- _Task prompt_: Of the entries below, repeat exactly only those lines from the one containing "This screenshot has height=819, width=1456." through the last line, with pictures omitted.

- _Records_:
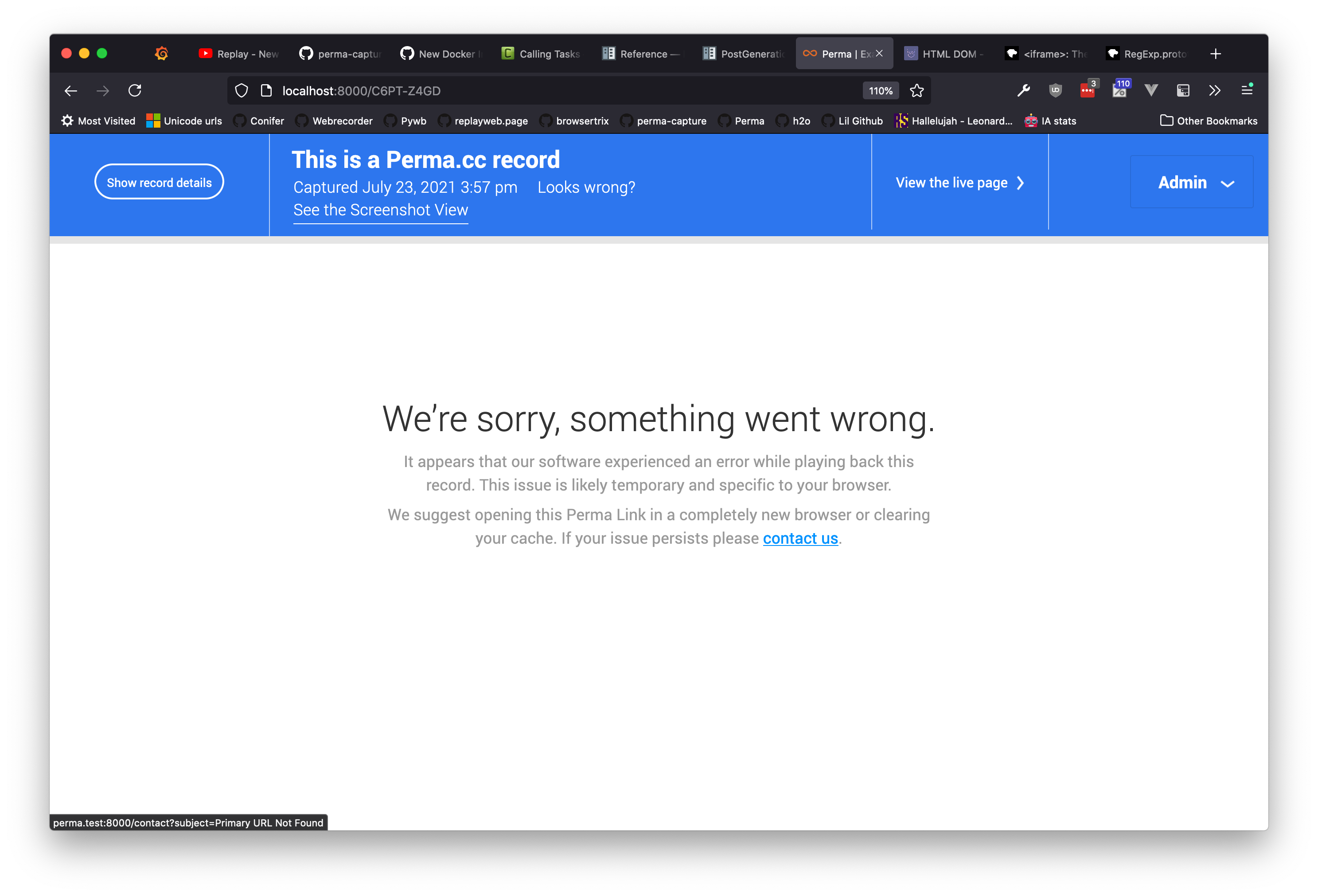Reload the current page
1318x896 pixels.
[135, 90]
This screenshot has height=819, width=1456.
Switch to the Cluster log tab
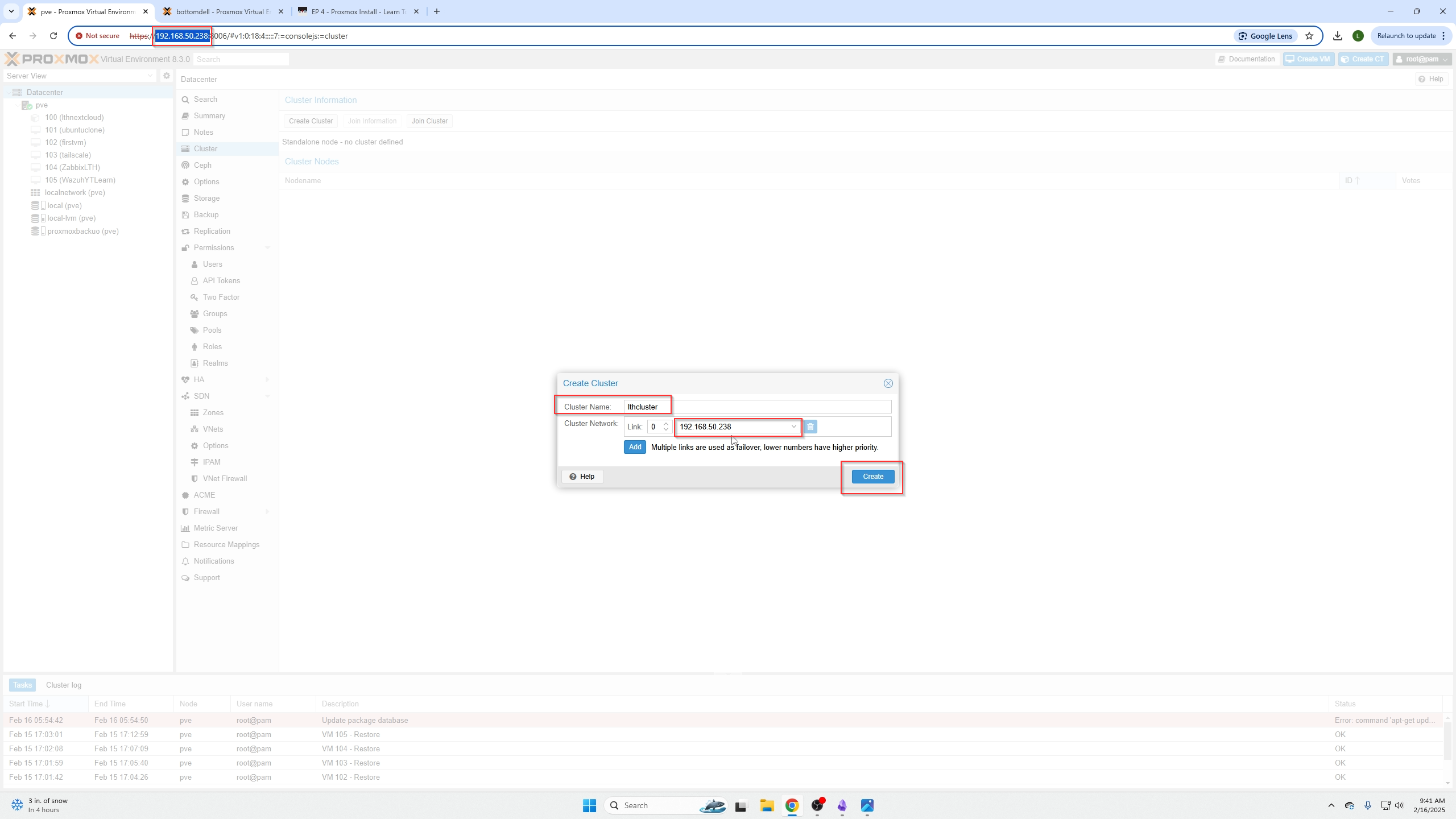point(63,685)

- _Written answer_:
This screenshot has height=819, width=1456.
Switch to the Cluster log tab
point(63,685)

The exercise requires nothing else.